* **TASK INSTRUCTIONS**: Below is a listing; repeat exactly the lines from the one containing "is (793, 1332)." to the one containing "Task: Open the floating toolbar gear options", both included.

━━━━━━

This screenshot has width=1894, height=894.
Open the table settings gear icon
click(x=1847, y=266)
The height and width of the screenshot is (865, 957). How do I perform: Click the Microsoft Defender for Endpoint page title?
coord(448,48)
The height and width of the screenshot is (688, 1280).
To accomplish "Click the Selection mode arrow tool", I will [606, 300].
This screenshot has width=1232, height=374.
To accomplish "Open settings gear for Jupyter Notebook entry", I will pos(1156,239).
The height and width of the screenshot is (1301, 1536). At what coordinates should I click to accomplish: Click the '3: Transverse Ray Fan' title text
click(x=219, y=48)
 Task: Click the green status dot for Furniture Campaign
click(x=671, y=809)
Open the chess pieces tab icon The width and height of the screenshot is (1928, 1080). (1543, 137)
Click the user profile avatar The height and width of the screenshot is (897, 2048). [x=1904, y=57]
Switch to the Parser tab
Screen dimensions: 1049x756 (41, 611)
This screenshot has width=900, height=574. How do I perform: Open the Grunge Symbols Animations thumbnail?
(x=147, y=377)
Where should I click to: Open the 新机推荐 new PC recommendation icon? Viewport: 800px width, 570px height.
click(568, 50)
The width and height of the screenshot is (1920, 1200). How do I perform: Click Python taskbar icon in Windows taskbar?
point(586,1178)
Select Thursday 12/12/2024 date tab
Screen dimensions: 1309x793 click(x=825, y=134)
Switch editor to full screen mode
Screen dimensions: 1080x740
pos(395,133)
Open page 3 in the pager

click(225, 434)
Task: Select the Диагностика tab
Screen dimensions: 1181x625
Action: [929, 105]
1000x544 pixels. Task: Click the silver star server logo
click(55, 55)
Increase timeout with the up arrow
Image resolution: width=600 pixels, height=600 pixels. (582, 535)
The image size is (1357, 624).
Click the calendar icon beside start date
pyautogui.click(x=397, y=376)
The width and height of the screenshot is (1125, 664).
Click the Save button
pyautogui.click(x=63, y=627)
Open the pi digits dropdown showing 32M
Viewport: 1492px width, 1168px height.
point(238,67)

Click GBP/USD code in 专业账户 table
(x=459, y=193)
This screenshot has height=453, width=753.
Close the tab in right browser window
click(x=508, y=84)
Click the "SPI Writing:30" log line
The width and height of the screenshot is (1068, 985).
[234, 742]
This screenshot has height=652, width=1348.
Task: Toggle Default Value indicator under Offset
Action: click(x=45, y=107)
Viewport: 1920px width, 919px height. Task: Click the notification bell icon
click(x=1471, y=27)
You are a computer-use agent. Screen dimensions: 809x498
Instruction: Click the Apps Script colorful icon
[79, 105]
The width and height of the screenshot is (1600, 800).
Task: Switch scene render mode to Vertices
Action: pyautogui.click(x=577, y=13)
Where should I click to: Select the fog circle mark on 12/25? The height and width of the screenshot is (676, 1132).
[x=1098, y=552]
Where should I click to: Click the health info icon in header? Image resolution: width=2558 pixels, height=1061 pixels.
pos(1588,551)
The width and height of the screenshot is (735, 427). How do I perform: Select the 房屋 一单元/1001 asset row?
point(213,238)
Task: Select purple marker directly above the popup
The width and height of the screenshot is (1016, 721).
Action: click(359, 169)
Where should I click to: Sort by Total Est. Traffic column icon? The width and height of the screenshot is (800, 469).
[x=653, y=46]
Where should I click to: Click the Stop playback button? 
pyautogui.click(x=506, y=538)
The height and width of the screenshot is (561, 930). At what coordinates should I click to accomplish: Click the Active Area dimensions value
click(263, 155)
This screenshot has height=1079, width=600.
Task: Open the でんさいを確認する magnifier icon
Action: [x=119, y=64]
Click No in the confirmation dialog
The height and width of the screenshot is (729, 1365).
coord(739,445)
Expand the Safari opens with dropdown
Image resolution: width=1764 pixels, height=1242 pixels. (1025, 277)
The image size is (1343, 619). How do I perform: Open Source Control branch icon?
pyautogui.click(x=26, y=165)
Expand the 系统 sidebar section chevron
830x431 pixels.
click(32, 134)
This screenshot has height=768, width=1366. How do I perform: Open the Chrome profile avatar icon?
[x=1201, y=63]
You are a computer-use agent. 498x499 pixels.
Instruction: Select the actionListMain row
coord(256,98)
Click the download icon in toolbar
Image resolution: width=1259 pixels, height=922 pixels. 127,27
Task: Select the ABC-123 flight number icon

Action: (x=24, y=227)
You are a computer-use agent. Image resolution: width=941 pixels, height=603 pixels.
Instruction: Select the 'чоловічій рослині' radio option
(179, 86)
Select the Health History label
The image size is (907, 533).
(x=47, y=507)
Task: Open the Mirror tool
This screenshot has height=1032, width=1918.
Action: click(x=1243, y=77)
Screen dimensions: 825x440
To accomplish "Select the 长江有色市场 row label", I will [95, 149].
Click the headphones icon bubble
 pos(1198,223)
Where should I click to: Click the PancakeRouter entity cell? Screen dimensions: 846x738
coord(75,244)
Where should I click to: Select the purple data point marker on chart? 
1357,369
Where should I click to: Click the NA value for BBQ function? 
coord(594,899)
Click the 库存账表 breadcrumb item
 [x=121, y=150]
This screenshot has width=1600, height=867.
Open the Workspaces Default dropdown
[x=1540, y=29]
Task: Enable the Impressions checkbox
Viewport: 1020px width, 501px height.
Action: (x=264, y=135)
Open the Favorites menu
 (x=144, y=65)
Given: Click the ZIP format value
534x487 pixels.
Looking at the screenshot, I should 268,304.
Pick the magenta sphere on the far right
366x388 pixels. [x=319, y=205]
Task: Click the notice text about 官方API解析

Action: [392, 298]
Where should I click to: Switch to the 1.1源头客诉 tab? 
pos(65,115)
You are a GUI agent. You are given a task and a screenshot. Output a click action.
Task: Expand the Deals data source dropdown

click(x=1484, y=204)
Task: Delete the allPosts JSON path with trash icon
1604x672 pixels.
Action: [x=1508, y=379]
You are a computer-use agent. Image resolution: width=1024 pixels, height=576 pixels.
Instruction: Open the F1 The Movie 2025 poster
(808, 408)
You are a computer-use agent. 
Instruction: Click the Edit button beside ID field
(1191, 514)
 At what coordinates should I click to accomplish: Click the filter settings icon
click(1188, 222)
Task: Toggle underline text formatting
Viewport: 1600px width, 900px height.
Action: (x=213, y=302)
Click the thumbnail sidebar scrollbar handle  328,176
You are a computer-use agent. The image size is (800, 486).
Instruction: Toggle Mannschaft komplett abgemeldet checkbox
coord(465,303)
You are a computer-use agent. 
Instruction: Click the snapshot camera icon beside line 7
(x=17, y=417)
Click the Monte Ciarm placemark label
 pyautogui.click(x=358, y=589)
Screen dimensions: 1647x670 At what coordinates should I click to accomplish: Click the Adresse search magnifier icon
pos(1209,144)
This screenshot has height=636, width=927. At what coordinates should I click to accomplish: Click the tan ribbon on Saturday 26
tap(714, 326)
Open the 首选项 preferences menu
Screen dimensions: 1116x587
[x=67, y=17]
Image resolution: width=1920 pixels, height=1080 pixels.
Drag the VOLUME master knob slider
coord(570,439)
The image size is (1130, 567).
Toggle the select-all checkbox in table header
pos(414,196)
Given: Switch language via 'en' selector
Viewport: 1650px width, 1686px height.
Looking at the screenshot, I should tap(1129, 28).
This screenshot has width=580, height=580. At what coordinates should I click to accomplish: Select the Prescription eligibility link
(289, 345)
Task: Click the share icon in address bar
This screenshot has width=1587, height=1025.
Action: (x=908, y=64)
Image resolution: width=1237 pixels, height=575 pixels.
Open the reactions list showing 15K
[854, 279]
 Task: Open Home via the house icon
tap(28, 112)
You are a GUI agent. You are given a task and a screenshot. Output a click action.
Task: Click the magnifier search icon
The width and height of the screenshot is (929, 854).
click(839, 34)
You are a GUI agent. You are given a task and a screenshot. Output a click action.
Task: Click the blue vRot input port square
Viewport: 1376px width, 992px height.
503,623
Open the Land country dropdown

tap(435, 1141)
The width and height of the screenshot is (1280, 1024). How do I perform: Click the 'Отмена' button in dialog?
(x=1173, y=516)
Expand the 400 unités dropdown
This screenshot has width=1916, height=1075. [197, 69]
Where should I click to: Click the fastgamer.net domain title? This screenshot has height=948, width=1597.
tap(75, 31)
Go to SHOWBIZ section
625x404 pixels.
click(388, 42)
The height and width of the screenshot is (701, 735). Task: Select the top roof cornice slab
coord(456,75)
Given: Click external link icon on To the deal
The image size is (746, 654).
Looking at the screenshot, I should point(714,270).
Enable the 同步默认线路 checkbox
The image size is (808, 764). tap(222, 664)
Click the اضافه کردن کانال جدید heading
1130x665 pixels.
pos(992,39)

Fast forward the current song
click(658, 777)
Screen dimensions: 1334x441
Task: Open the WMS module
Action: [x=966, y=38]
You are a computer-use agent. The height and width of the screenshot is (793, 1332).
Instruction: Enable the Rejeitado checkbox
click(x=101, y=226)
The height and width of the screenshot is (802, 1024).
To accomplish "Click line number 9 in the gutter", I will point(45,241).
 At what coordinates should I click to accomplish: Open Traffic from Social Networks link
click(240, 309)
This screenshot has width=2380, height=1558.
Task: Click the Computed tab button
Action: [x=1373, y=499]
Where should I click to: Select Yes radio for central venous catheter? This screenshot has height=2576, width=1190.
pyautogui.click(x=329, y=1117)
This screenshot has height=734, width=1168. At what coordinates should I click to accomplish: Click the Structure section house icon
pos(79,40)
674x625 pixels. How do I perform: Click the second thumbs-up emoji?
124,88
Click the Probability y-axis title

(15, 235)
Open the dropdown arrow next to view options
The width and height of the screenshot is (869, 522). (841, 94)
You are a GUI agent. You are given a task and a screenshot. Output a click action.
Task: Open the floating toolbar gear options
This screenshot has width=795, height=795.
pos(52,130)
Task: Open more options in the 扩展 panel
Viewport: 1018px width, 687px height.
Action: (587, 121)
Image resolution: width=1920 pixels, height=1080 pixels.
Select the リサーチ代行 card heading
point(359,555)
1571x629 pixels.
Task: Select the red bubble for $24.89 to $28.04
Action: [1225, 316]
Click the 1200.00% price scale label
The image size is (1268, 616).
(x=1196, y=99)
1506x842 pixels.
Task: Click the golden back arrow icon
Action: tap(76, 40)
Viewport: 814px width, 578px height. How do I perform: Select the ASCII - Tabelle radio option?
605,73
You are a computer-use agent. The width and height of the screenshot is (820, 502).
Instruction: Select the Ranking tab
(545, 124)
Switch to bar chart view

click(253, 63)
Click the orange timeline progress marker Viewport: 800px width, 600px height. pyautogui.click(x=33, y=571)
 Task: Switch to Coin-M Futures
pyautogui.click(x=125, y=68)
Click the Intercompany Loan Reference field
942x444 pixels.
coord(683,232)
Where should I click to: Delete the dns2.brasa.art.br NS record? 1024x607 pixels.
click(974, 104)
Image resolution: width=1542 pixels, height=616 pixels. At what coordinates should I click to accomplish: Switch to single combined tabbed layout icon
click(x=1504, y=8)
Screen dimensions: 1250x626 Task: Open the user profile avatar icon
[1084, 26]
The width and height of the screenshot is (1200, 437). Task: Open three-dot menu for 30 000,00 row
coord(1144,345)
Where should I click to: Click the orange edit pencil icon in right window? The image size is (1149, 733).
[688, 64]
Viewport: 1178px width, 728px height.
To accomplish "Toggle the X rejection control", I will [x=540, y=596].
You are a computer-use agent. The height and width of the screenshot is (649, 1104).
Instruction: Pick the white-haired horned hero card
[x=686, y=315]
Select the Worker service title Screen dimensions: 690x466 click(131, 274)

━━━━━━

* **RESPONSE TO THE TASK**:
You are a computer-use agent. The height and width of the screenshot is (793, 1332).
Instruction: Enable the Rejeitado checkbox
click(x=101, y=226)
The height and width of the screenshot is (802, 1024).
To accomplish "Click line number 9 in the gutter", I will point(45,241).
 At what coordinates should I click to accomplish: Open Traffic from Social Networks link
click(240, 309)
This screenshot has width=2380, height=1558.
Task: Click the Computed tab button
Action: [x=1373, y=499]
Where should I click to: Select Yes radio for central venous catheter? This screenshot has height=2576, width=1190.
pyautogui.click(x=329, y=1117)
This screenshot has height=734, width=1168. At what coordinates should I click to accomplish: Click the Structure section house icon
pos(79,40)
674x625 pixels. How do I perform: Click the second thumbs-up emoji?
124,88
Click the Probability y-axis title

(15, 235)
Open the dropdown arrow next to view options
The width and height of the screenshot is (869, 522). (841, 94)
You are a GUI agent. You are given a task and a screenshot. Output a click action.
Task: Open the floating toolbar gear options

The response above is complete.